1. Metrics Namespace

  • Goku had a fixed set of properties for the metrics stored, such as in memory storage for recent data and disk storage for older data.
  • Metrics can belong to multiple namespaces, each with different storage configurations.
  • Namespace configurations are stored in a dynamic shared config file watched by all hosts in the Goku ecosystem.
  • Data points are forwarded to Kafka topics based on the namespace configuration.
  • The Observability team used these features to reduce the number of time series stored in GokuS by 37%.
  • The reduction in stored data resulted in disk usage reduction on GokuL hosts.

2. Cost Savings

  • The Observability team analyzed metrics data and determined that a subset of older data did not need to be stored at host granularity.
  • With the help of features provided by Goku, the team reduced the number of time series stored in GokuS from 16B to ~10B.
  • This reduction in stored data led to cost savings for the client team.

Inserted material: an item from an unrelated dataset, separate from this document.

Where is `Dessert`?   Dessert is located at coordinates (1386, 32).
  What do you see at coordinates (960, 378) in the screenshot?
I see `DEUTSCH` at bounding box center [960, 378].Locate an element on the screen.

3. Architecture Changes/Fixes For Cost Reduction

  • Improvements and changes were made in the Goku architecture, including design and code improvements in GokuS, Goku Compactor, and Goku Ingestor.
  • Process memory analysis in GokuS revealed that metric name strings were consuming a large amount of host memory.
  • Tracking the cumulative size of metric name strings showed that ~12 GB per host and ~8TB per Goku cluster in host memory was consumed by these strings.
  • Cluster machine hardware evaluation was conducted for GokuS, Goku Compactor, and GokuL to optimize resource usage and reduce costs.